### Required task A
Print the entries from their first line through the line containing "[x=236, y=72]", both lines included, without the pictures.

### Provided passage
_____
# Best arrows for woman



## ratchetlynne

I'm fixing up my husbands old Hoyt Powermax for myself and trying to figure out what kind of arrows to use, I will start out around 30lb. My bow will be gorgeous but I'm just starting out and have no idea what I'm doing. What kind of arrows do you use, and why do you like them? Thanks in advance!










Sent from my iPhone using Tapatalk


----------



## Robspartacus

Hoyt Powermax 40# (limbs ordered) in white. Gonna start at 30-35# till she gets familiar with the weight and pull. 26.5 DL. 


Sent from my iPhone using Tapatalk


----------



## pastprime

Gold Tip Ultra Light Entrada very good affordable arrow.


----------



## ratchetlynne

pastprime said:


> Gold Tip Ultra Light Entrada very good affordable arrow.


That is exactly what we were looking at! Our local bow guy suggested those but I wanted to see what y'all were using to compare! Thank you!


Sent from my iPhone using Tapatalk


----------



## myang1989

Why does your gender matter...?


Sent from my iPhone using Tapatalk


----------



## ratchetlynne

myang1989 said:


> Why does your gender matter...?
_____
Source data
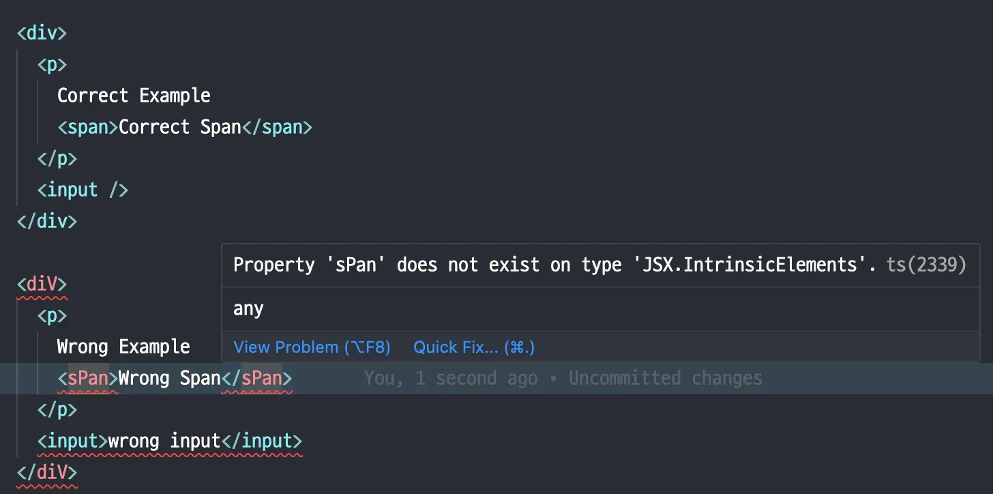Click the underlined closing /diV tag
Image resolution: width=993 pixels, height=494 pixels.
[x=47, y=472]
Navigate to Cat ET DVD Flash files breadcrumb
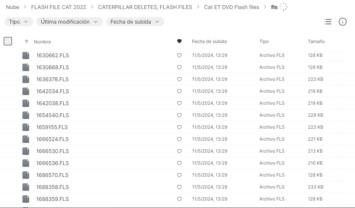The width and height of the screenshot is (355, 208). click(232, 7)
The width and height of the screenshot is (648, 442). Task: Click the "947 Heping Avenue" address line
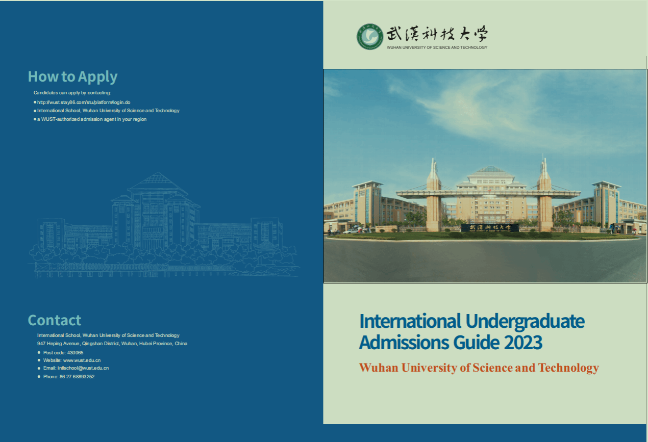pyautogui.click(x=112, y=344)
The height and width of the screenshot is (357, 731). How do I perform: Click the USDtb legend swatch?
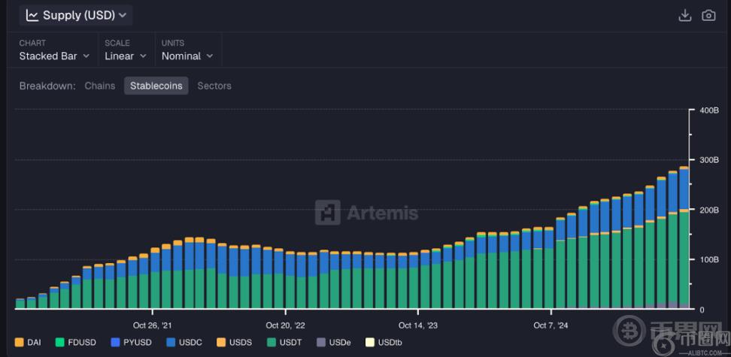[369, 343]
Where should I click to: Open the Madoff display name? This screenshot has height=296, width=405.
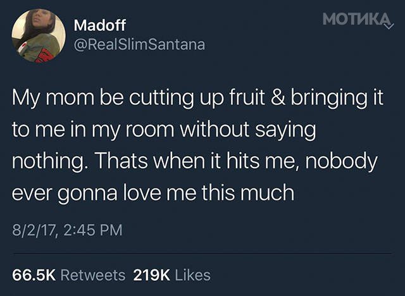(x=100, y=25)
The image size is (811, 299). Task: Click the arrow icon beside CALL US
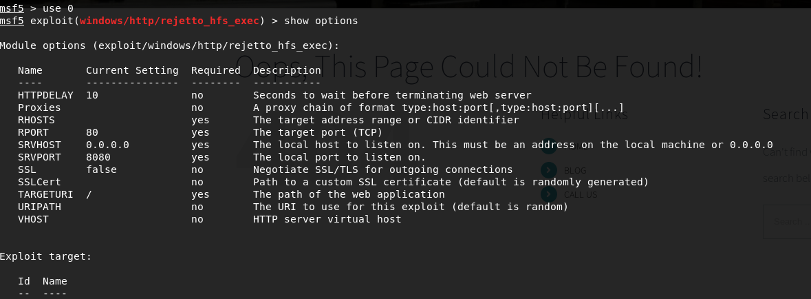coord(548,194)
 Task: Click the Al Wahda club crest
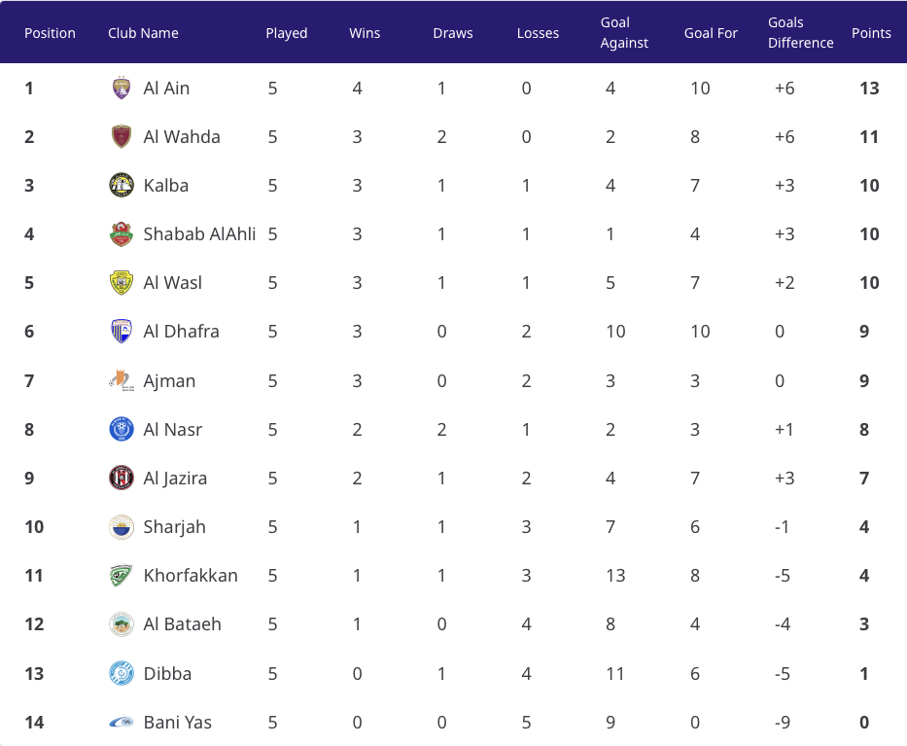click(x=121, y=136)
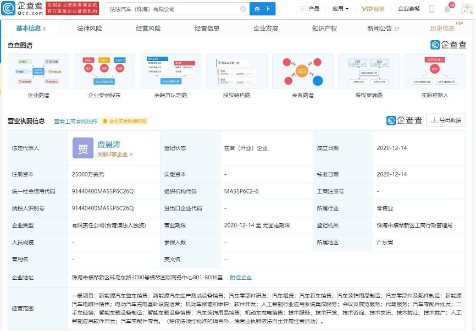Open the 股权结构图 thumbnail
476x331 pixels.
[x=236, y=72]
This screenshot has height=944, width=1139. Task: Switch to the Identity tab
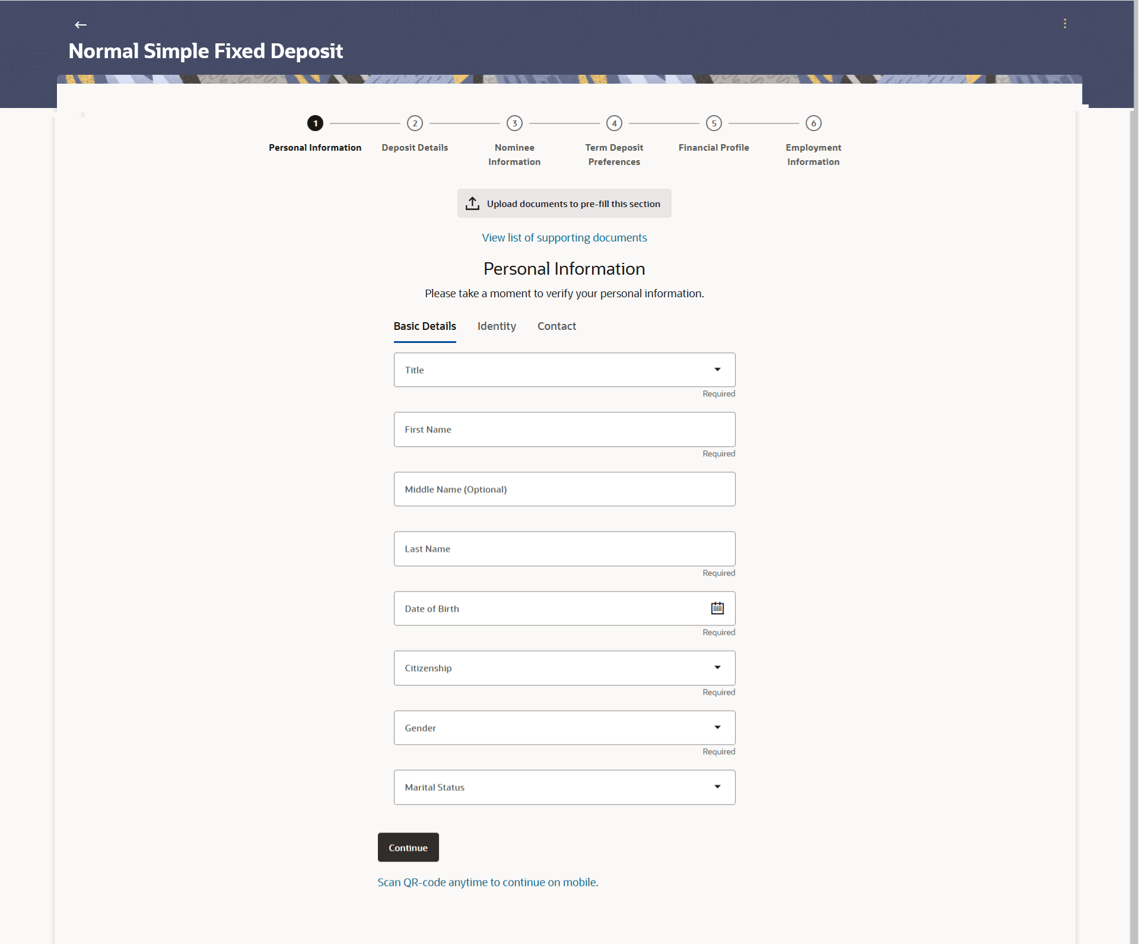497,326
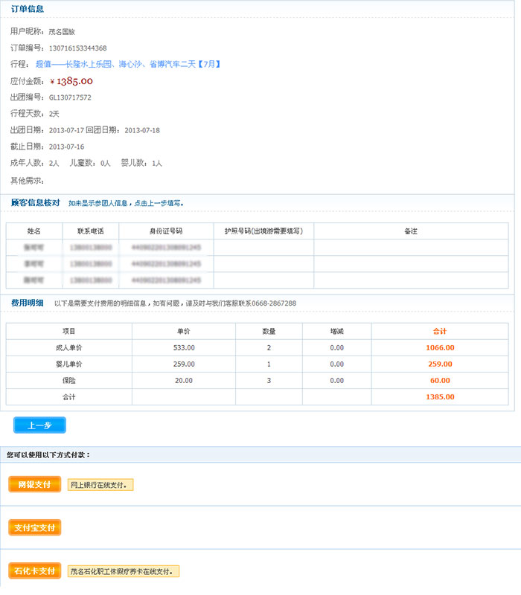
_____
### Required task B
In the archery thread, which arrow does pastprime call a very good affordable choice?

### Complete response A
Click the underlined closing /diV tag
Image resolution: width=993 pixels, height=494 pixels.
[x=47, y=472]
Navigate to Cat ET DVD Flash files breadcrumb
The width and height of the screenshot is (355, 208). click(232, 7)
The width and height of the screenshot is (648, 442). Task: Click the "947 Heping Avenue" address line
pyautogui.click(x=112, y=344)
The height and width of the screenshot is (357, 731). How do I perform: Click the USDtb legend swatch?
[369, 343]
Where should I click to: Open the Madoff display name? This screenshot has height=296, width=405.
(x=100, y=25)
The image size is (811, 299). Task: Click the arrow icon beside CALL US
coord(548,194)
 Task: Click the Al Wahda club crest
click(x=121, y=136)
Open the 股权结构图 thumbnail
476x331 pixels.
[x=236, y=72]

### Complete response B
The Gold Tip Ultra Light Entrada.